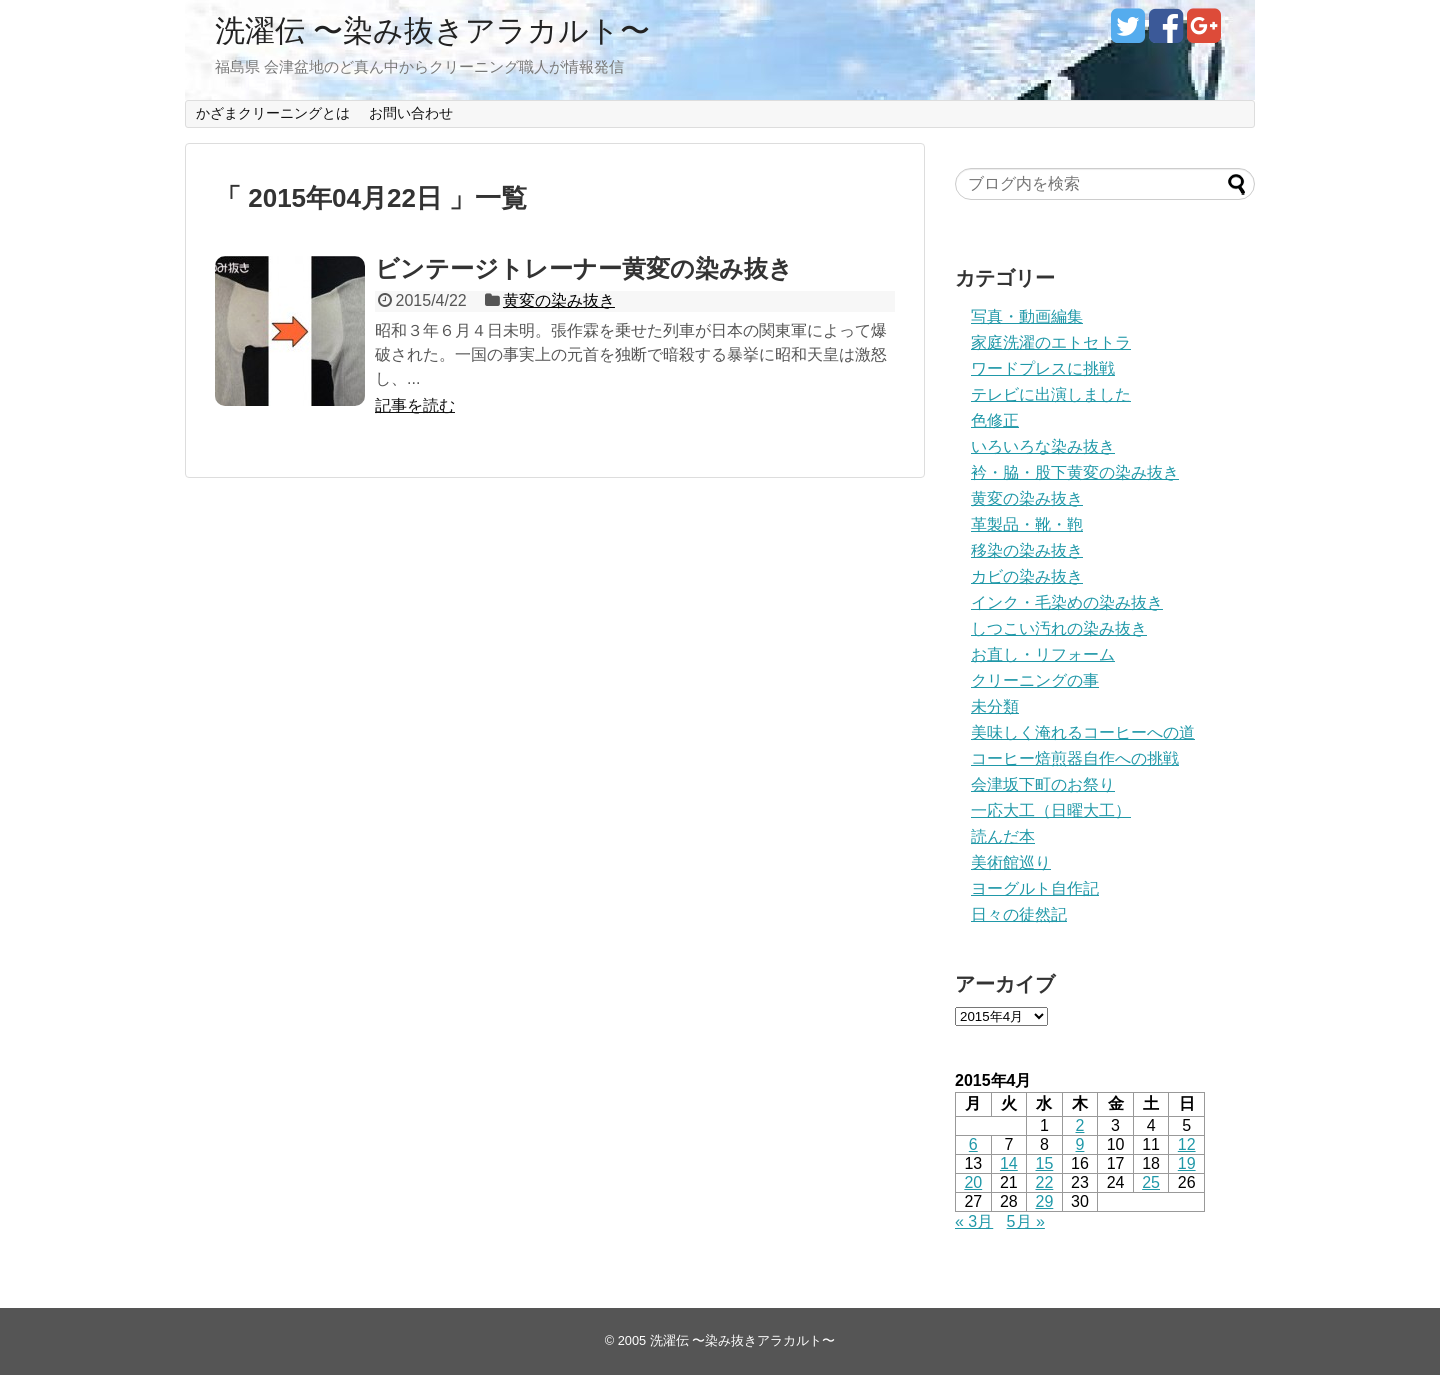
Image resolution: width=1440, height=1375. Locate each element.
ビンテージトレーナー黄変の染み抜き (584, 268)
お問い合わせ (411, 113)
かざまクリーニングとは (273, 113)
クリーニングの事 (1035, 680)
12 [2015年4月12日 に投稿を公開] (1187, 1144)
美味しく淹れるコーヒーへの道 (1083, 732)
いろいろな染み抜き (1043, 446)
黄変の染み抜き (559, 300)
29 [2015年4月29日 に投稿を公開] (1045, 1201)
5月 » (1026, 1221)
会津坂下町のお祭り (1043, 784)
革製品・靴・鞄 (1027, 524)
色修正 (995, 420)
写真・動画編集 (1027, 316)
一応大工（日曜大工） (1051, 810)
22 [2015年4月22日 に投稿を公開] (1045, 1182)
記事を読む (415, 405)
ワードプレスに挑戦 (1043, 368)
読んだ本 (1003, 836)
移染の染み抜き (1027, 550)
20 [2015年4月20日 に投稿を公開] (973, 1182)
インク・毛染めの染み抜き (1067, 602)
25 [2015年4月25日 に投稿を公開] (1151, 1182)
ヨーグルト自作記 (1035, 888)
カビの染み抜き (1027, 576)
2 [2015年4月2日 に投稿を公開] (1080, 1125)
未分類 (995, 706)
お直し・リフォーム (1043, 654)
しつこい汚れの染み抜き (1059, 628)
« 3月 (974, 1221)
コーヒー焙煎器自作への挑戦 (1075, 758)
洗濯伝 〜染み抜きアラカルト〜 (432, 30)
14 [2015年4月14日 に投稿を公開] (1009, 1163)
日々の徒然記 (1019, 914)
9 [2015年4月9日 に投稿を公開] (1080, 1144)
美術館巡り (1011, 862)
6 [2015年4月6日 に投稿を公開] (973, 1144)
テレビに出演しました (1051, 394)
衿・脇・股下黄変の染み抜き (1075, 472)
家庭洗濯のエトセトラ (1051, 342)
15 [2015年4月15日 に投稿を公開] (1045, 1163)
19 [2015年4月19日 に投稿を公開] (1187, 1163)
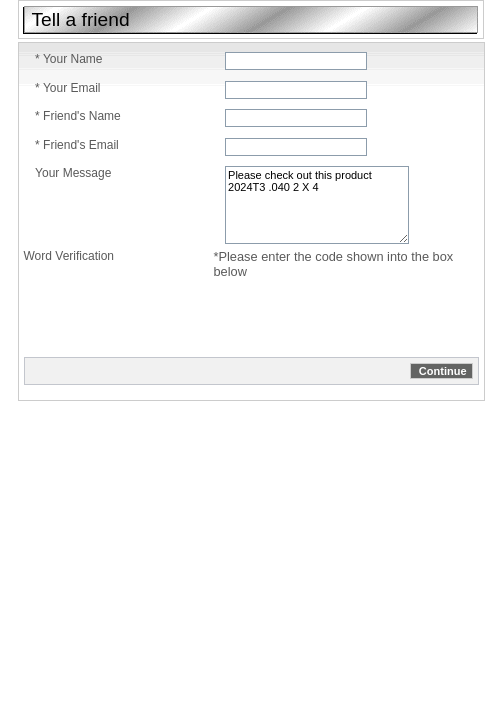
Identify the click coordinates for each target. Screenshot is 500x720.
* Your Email (67, 88)
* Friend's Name (78, 116)
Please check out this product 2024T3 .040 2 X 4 (317, 205)
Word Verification (69, 256)
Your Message (73, 173)
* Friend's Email (77, 145)
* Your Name (68, 59)
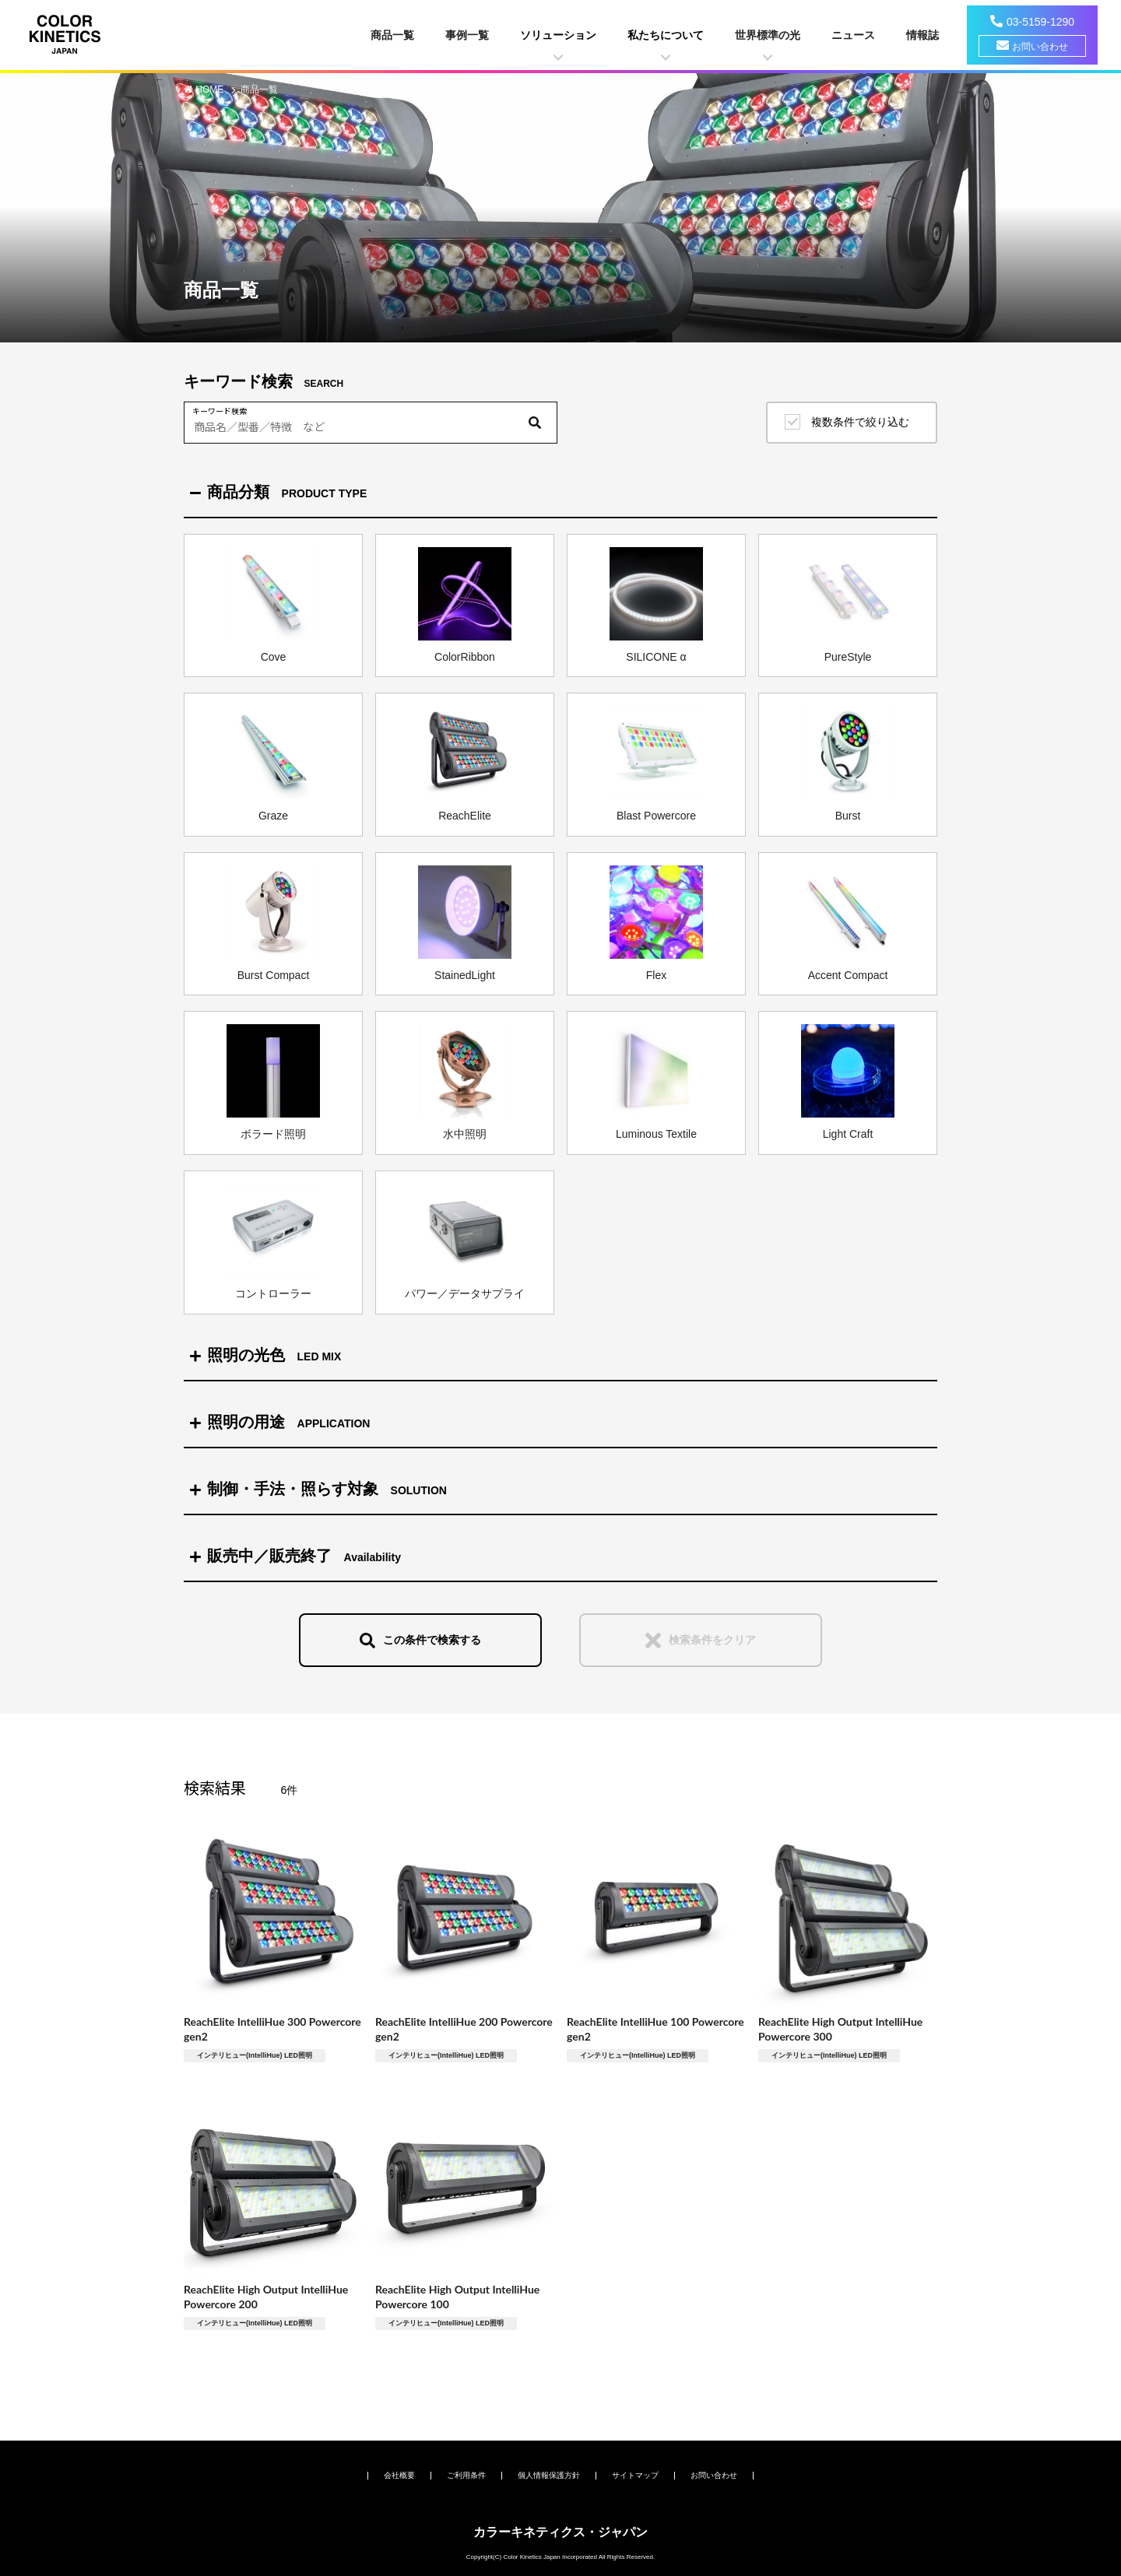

• • • • • • •

WHAT IS NEEDED -
Collect each line from the items above that includes the string "に投稿を公開".

EXERCISE RESULT -
12 [2015年4月12日 に投稿を公開] (1187, 1144)
29 [2015年4月29日 に投稿を公開] (1045, 1201)
22 [2015年4月22日 に投稿を公開] (1045, 1182)
20 [2015年4月20日 に投稿を公開] (973, 1182)
25 [2015年4月25日 に投稿を公開] (1151, 1182)
2 [2015年4月2日 に投稿を公開] (1080, 1125)
14 [2015年4月14日 に投稿を公開] (1009, 1163)
9 [2015年4月9日 に投稿を公開] (1080, 1144)
6 [2015年4月6日 に投稿を公開] (973, 1144)
15 [2015年4月15日 に投稿を公開] (1045, 1163)
19 [2015年4月19日 に投稿を公開] (1187, 1163)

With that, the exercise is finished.